- **BRIEF A**: Transcribe the recorded data entries word for word, starting at the line that contains "This screenshot has height=1639, width=886." and ending with the last line of the entries. Leave the pictures out of your answer.

- **QUOTED PASSAGE**:
--------------------------------
Another service in which university presses specialize -- and that many commercial presses and self-publishing scholars are hard-pressed to match -- pertains to their work with libraries. Libraries, which constitute the largest prospective market for much serious non-fiction, cannot evaluate every book or every catalog to decide which titles to purchase, an impossibly onerous task. Rather, they rely on a number of library "jobbers" (such as YBP Library Services), to whom they present a general outline of what kinds of titles they would like to purchase. Those outlines, known as "approval plans," are extremely detailed, consisting of dozens of criteria. Not only do the plans rely squarely on the implicit guarantees that lie behind a university-press imprimatur, but they must be "fed" with a constant stream of information about new publications, without which the flow of books from publishers to institutions of higher learning would stop.

Next, consider the mechanics of publishing. The fulfillment side of the business is a decidedly industrial enterprise, far removed from the abstract chitchat of a New York publishing lunch. Imagine a warehouse three to four times the size of your average Costco or Sam's Club and you have the Oxford warehouse, a veritable cathedral of specialized scholarship, with thousands of books (new titles and, alas, returns) arriving daily to be logged in and credited, and even greater numbers of books leaving the facility every hour. An efficient fulfillment system constitutes a particular challenge for university presses, charged as they are with selling a small number of each of a great many different titles, making it an inherently less-efficient undertaking than the fulfillment operation of a commercial house with virtually no titles boasting initial print runs of under 1,000.

On the other hand, once the books are sold, how many self-publishers are willing -- or able -- to carry out the less-than-pleasant business operations of a press? Every business has an accounts-receivable department that chases down overdue payments. Since publishing is an undercapitalized industry, publishers incessantly pressure late accounts, negotiate for payment, withhold new deliveries until old ones are paid for, question charge-backs, and on and on. It's a never-ending process that requires a delicate mix of hard-nosed pressure and subtle diplomacy, and, perhaps most important, of stamina and good cheer.

To be sure, we also engage in all those activities of which publishing is rumored to consist. We review proposals. We read manuscripts, overhauling some from top to bottom, merely tweaking others. We solicit outside readers. We copy-edit. We transform rough manuscripts into clean, elegant type. We send out review copies and hundreds of thousands of targeted catalogs to a range of people as varied as ornithologists and medieval historians. Even the frequent grousing over the decline in editing these days is, arguably, a tacit acknowledgment of what publishers are best known for.

Even with the occasional author-publisher friction -- with its inevitable concern that presses aren't doing enough to promote a book, that the book is never in stores, that it would sell in droves if only priced $3 below its current price -- the reality is that most authors, with the occasional exception, tend to be favorably disposed toward their presses, and, if not to the publishing houses per se, then certainly to their editors, marketers, and publicists. That is particularly true for scholars and university presses. To my knowledge, no professor has written "slave" in magic marker on his cheek to protest his book contract, as Prince did to describe his relationship with his record label.
--------------------------------
Recorded data
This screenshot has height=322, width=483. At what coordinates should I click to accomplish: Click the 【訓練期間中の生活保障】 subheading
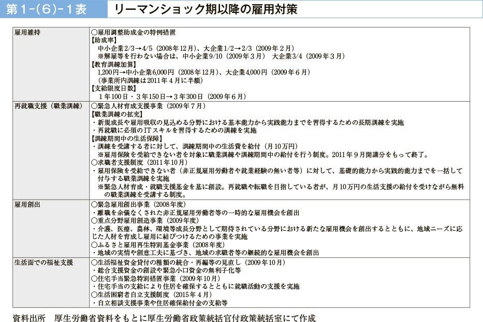click(127, 138)
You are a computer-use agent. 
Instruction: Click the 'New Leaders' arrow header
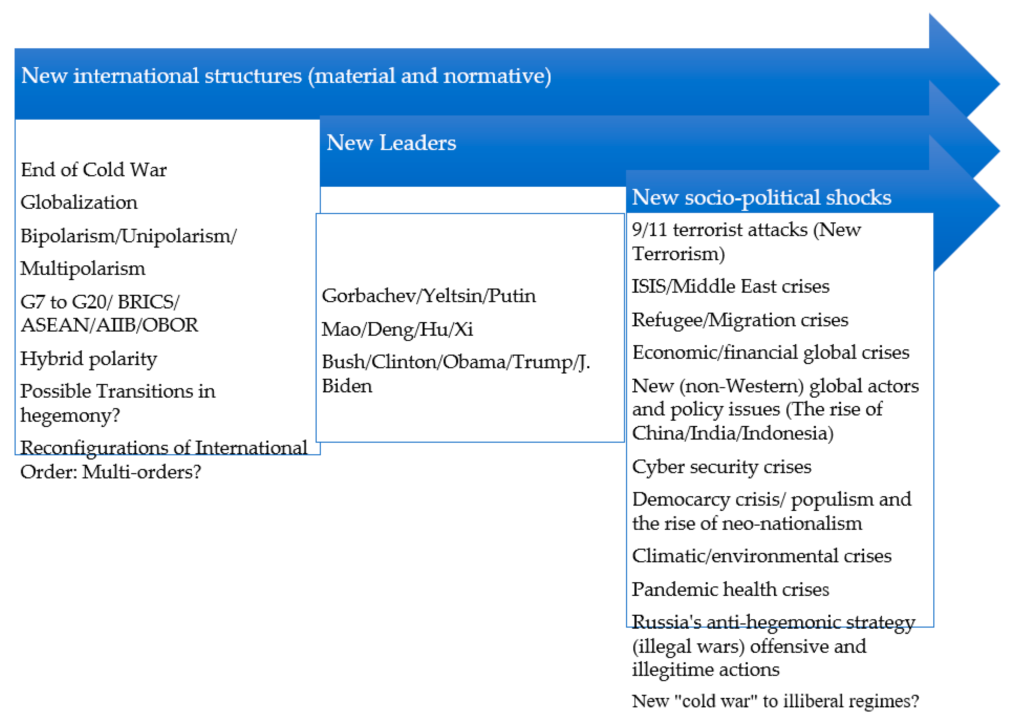pos(391,143)
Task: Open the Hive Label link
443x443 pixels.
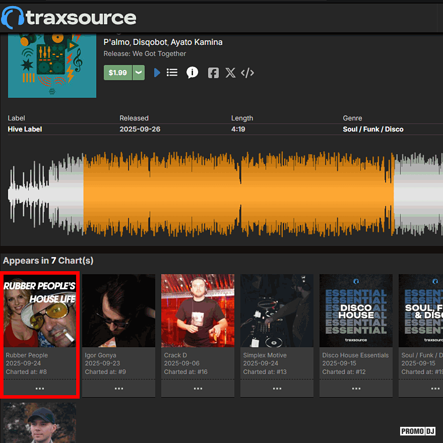Action: tap(25, 129)

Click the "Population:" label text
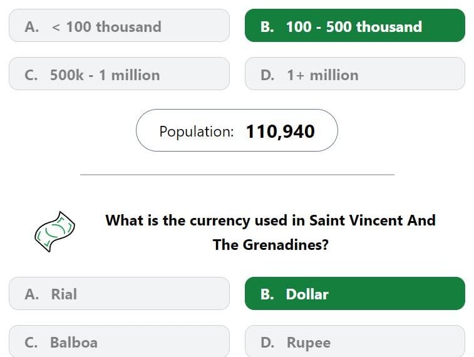coord(197,132)

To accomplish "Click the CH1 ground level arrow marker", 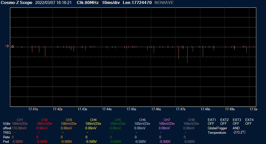I will coord(7,46).
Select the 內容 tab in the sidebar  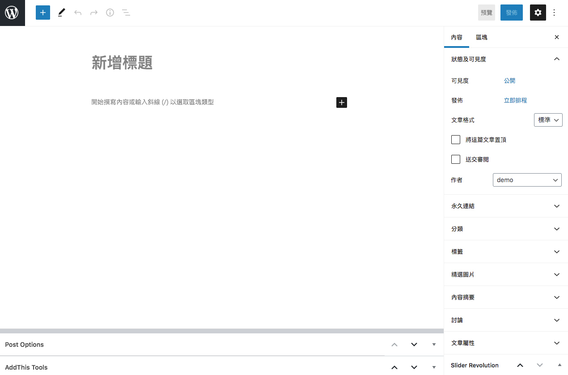[457, 37]
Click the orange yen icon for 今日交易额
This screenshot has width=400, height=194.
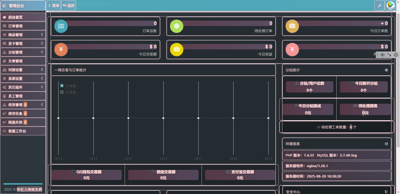61,50
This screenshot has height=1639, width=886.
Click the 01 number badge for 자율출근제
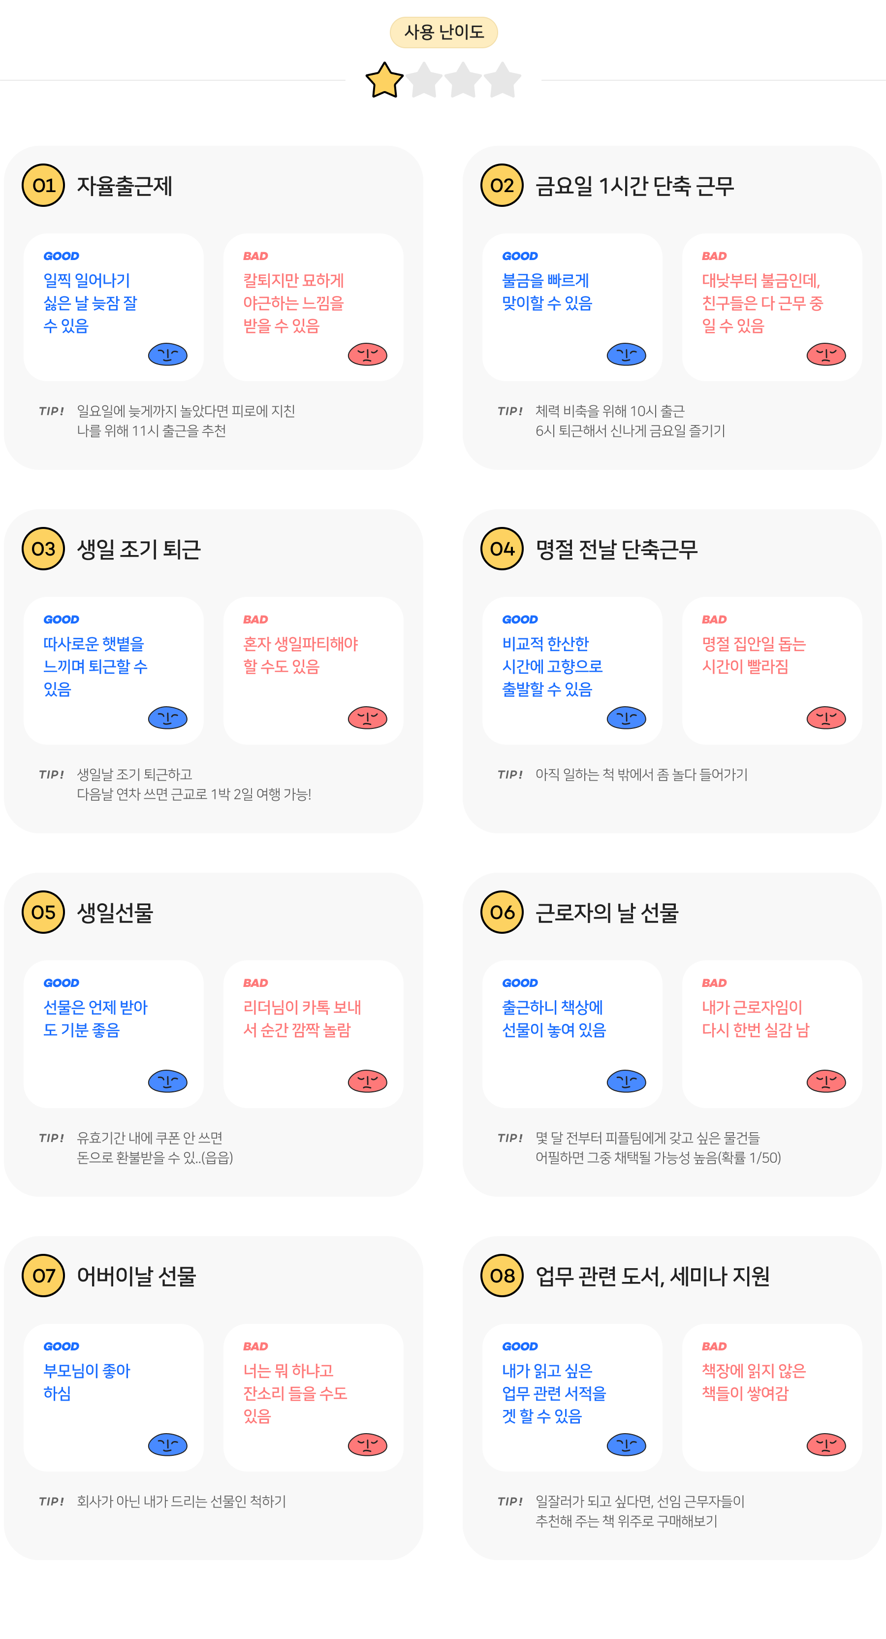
--------------------------------
- **BRIEF B**:
Answer these questions using the passage on university presses.
(i) Which company does the passage give as an example of a library jobber?
(ii) How large is the Oxford warehouse compared with an average Costco or Sam's Club?
(iii) What word did Prince write on his cheek?

- **CORRECT ANSWER A**:
This screenshot has height=1639, width=886.
Click the 01 number badge for 자율출근제

- **CORRECT ANSWER B**:
(i) YBP Library Services.
(ii) Three to four times the size.
(iii) "Slave."